Lab 02: Information Theory & Entropy

Sources:

  • Deep Learning Interviews by Shlomo Kashani (PDF: resources/2201.00650v2.pdf)

  • Speech and Language Processing (Jurafsky & Martin), Ch 3.3, 3.7

Topics covered:

  1. Shannon’s Entropy

  2. Cross-Entropy

  3. KL Divergence

  4. Mutual Information

  5. Perplexity and its relation to entropy

  6. Information Gain for classification

  7. Jensen’s Inequality

import numpy as np
import matplotlib.pyplot as plt
from collections import Counter

np.random.seed(42)
%matplotlib inline

PART 1: Shannon’s Entropy

Reference: DLI – “Shannon’s Entropy”, SLP Ch 3.7

Shannon entropy measures the average amount of “surprise” or “information” in a random variable \(X\):

\[H(X) = -\sum_{x} p(x) \cdot \log_2 p(x)\]

Properties:

  • \(H(X) \geq 0\) (entropy is non-negative)

  • \(H(X)\) is maximized when \(X\) is uniformly distributed over its support

  • \(H(X) = 0\) only when one outcome has probability 1 (no uncertainty)

Binary entropy formula (Bernoulli random variable with \(P(X=1) = p\)):

\[H(p) = -p \log_2 p - (1-p) \log_2 (1-p)\]

The binary entropy function reaches its maximum of 1 bit at \(p = 0.5\).

def entropy(probs):
    """
    Compute Shannon entropy H(X) = -sum(p * log2(p)).
    Handle p=0 by treating 0*log(0) = 0.
    """
    probs = np.array(probs, dtype=float)
    # Filter out zero probabilities to avoid log(0)
    mask = probs > 0
    return -np.sum(probs[mask] * np.log2(probs[mask]))


# Quick tests
print("Entropy of fair coin [0.5, 0.5]:", entropy([0.5, 0.5]), "bits")
print("Entropy of certain outcome [1, 0]:", entropy([1.0, 0.0]), "bits")
print("Entropy of fair die [1/6]*6:", entropy([1/6]*6), "bits")
def binary_entropy(p):
    """Compute entropy of a Bernoulli random variable with P(X=1) = p."""
    if p == 0 or p == 1:
        return 0.0
    return -p * np.log2(p) - (1 - p) * np.log2(1 - p)


# Quick tests
print("H(0.0) =", binary_entropy(0.0))
print("H(0.5) =", binary_entropy(0.5))
print("H(0.9) =", binary_entropy(0.9))
print("H(1.0) =", binary_entropy(1.0))
# Plot binary entropy curve and mark maximum at p=0.5
p_values = np.linspace(0.001, 0.999, 200)
h_values = np.array([binary_entropy(p) for p in p_values])

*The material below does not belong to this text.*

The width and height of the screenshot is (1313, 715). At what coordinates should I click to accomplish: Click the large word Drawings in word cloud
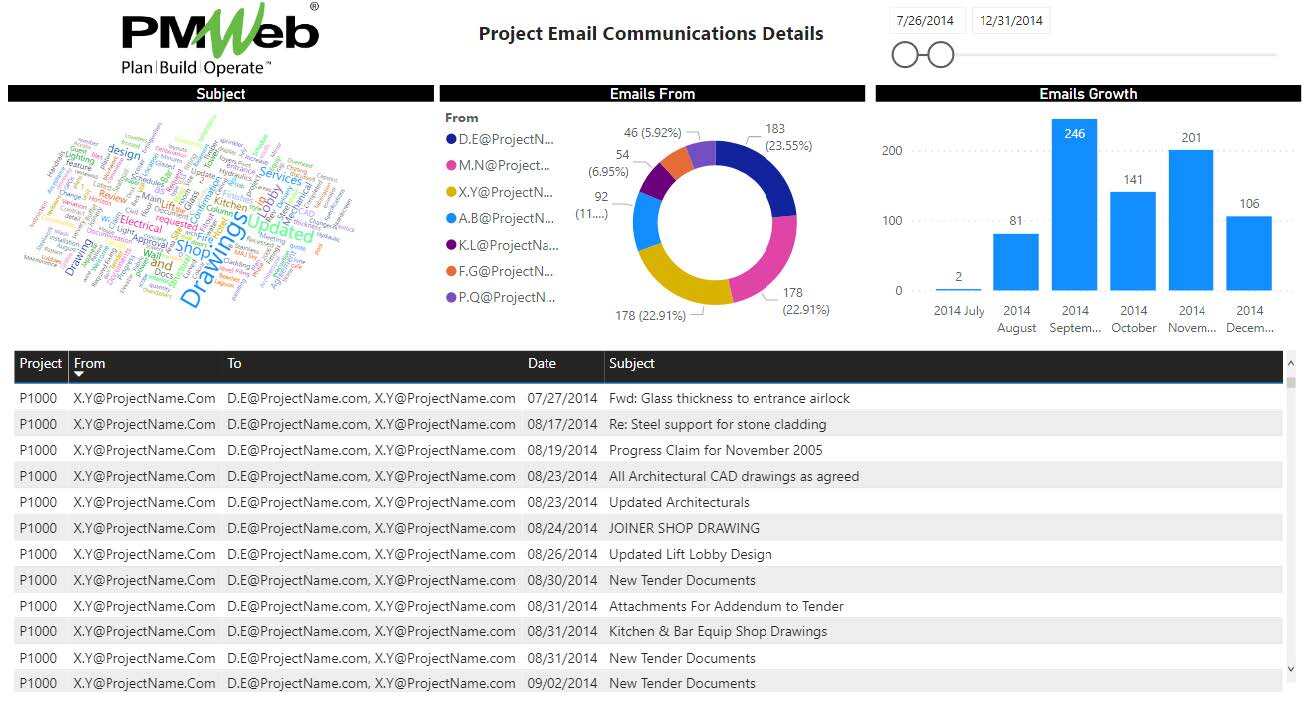[x=215, y=262]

plt.figure(figsize=(8, 5))
plt.plot(p_values, h_values, 'b-', linewidth=2)
plt.scatter([0.5], [binary_entropy(0.5)], color='red', s=100, zorder=5,
            label=f'Max at p=0.5, H={binary_entropy(0.5):.2f} bit')
plt.xlabel('p', fontsize=12)
plt.ylabel('H(p) [bits]', fontsize=12)
plt.title('Binary Entropy Function', fontsize=14)
plt.legend(fontsize=11)
plt.grid(True, alpha=0.3)
plt.tight_layout()
plt.show()
# Compare fair die vs loaded die entropy
fair_die = np.array([1/6] * 6)
loaded_die = np.array([0.1, 0.1, 0.1, 0.1, 0.1, 0.5])

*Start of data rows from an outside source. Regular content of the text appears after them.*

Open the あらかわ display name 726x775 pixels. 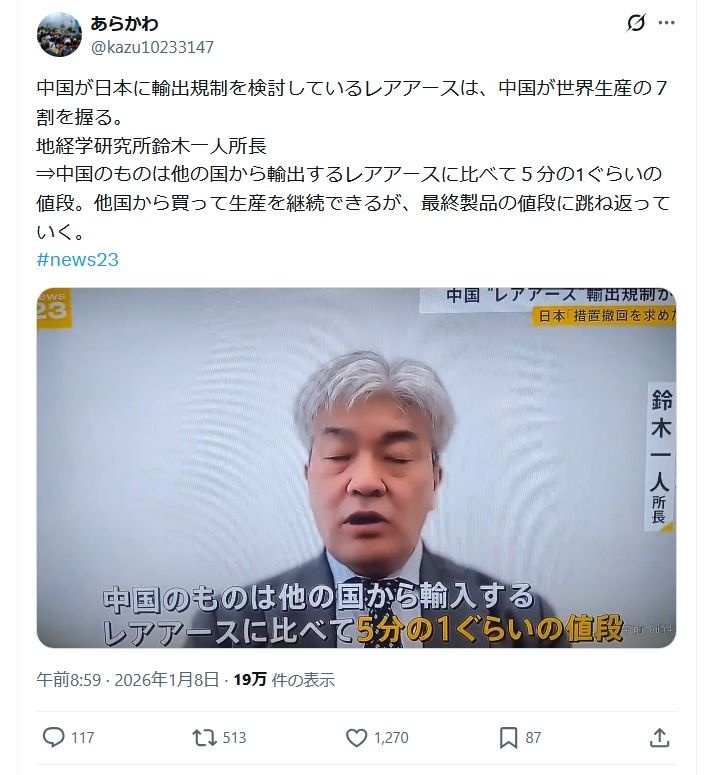pyautogui.click(x=125, y=23)
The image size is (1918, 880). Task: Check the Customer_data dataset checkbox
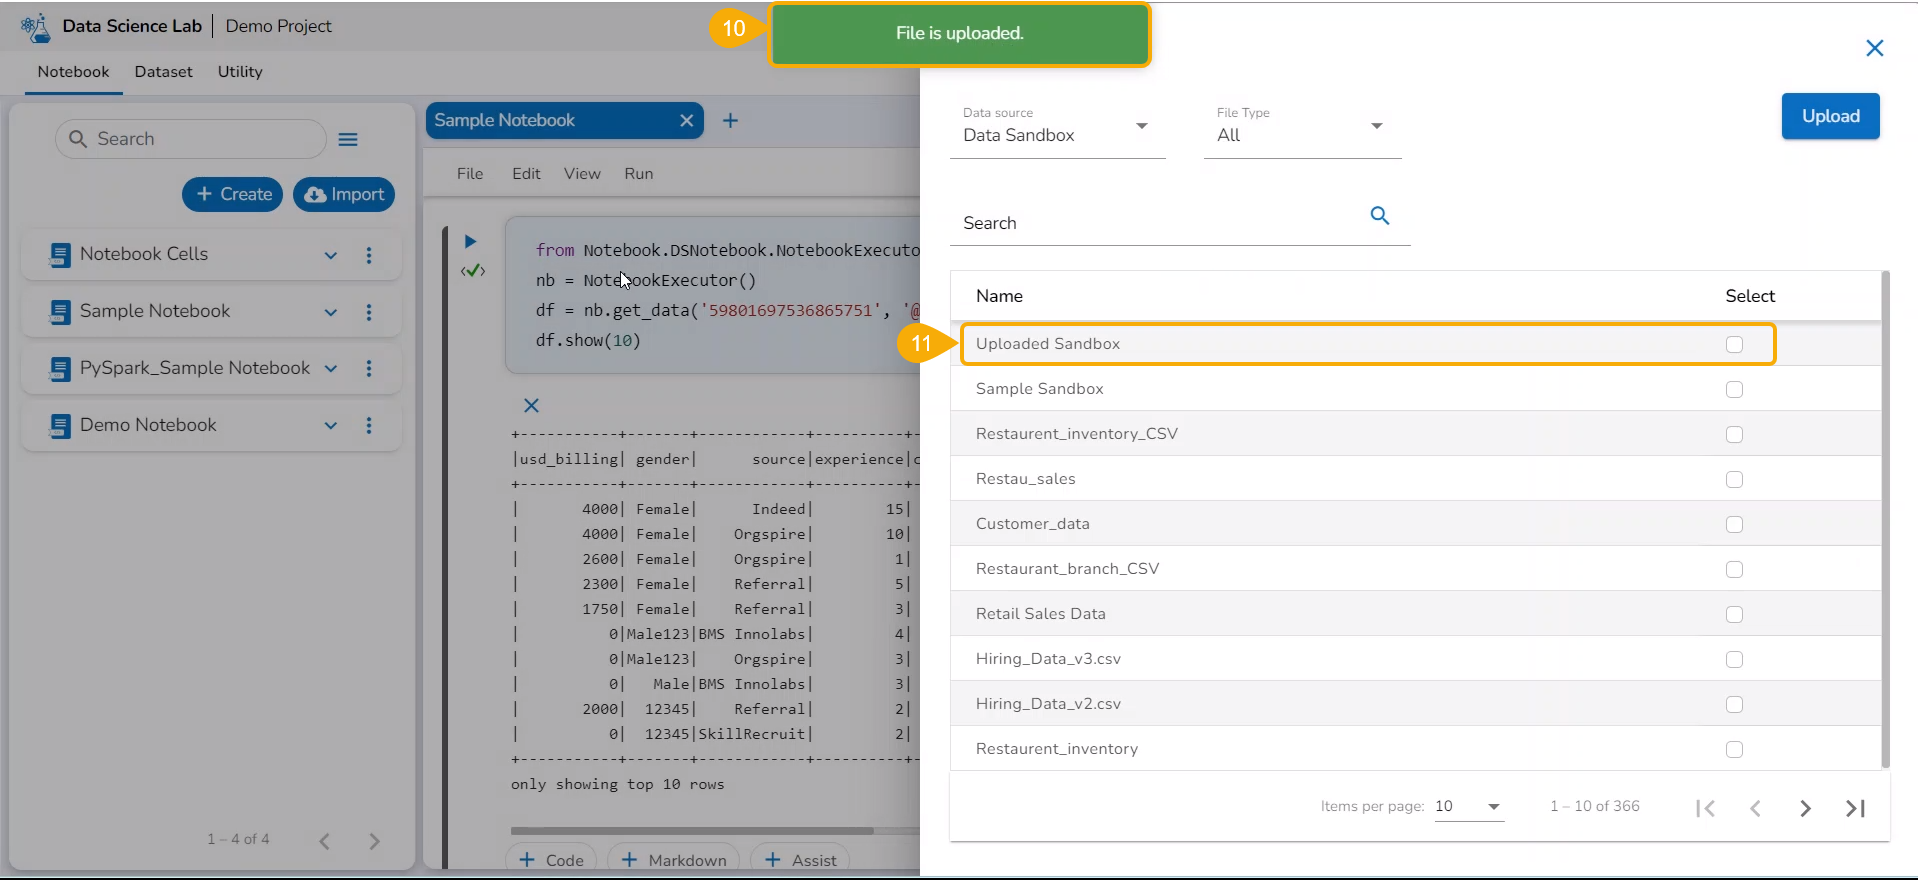pos(1734,525)
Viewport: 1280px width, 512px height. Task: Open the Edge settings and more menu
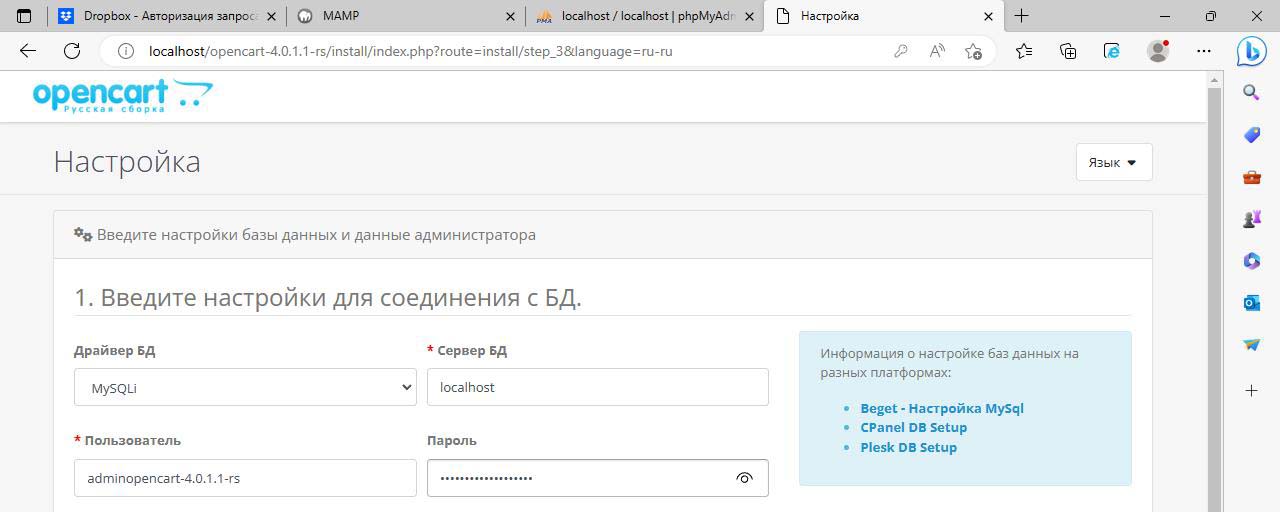point(1204,51)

h_fair = entropy(fair_die)
h_loaded = entropy(loaded_die)

print(f"Fair die probabilities:   {fair_die}")
print(f"Loaded die probabilities: {loaded_die}")
print(f"")
print(f"Entropy of fair die:   {h_fair:.4f} bits")
print(f"Entropy of loaded die: {h_loaded:.4f} bits")
print(f"")
print(f"Fair die has HIGHER entropy ({h_fair:.4f} > {h_loaded:.4f}).")
print(f"This is because the fair die has more uncertainty (uniform distribution).")
print(f"The loaded die is more predictable (outcome 6 is heavily favored).")
# Entropy maximization demo:
# Generate 1000 random distributions over K=8 outcomes,
# compute entropy of each, show uniform has the highest.

K = 8
n_samples = 1000

# Generate random distributions using Dirichlet(1,...,1)
random_dists = np.random.dirichlet(np.ones(K), size=n_samples)
entropies = np.array([entropy(d) for d in random_dists])

uniform_entropy = entropy(np.ones(K) / K)

plt.figure(figsize=(8, 5))
plt.hist(entropies, bins=40, edgecolor='black', alpha=0.7, label='Random distributions')
plt.axvline(uniform_entropy, color='red', linewidth=2, linestyle='--',
            label=f'Uniform entropy = {uniform_entropy:.4f} bits')
plt.xlabel('Entropy (bits)', fontsize=12)
plt.ylabel('Count', fontsize=12)
plt.title(f'Entropy of {n_samples} random distributions over K={K} outcomes', fontsize=13)
plt.legend(fontsize=11)
plt.grid(True, alpha=0.3)
plt.tight_layout()
plt.show()

print(f"Uniform entropy (theoretical max): {uniform_entropy:.4f} bits")
print(f"Max entropy among random samples:  {entropies.max():.4f} bits")
print(f"Mean entropy among random samples:  {entropies.mean():.4f} bits")
print(f"All random samples have entropy <= uniform: {np.all(entropies <= uniform_entropy + 1e-10)}")

PART 2: Cross-Entropy

Reference: DLI – “The Logit Function and Entropy”, SLP Ch 3.7

Cross-entropy between a true distribution \(p\) and a model distribution \(q\):

\[H(p, q) = -\sum_{x} p(x) \cdot \log_2 q(x)\]

Properties:

  • \(H(p, q) \geq H(p)\) – cross-entropy is at least as large as entropy (equality iff \(p = q\))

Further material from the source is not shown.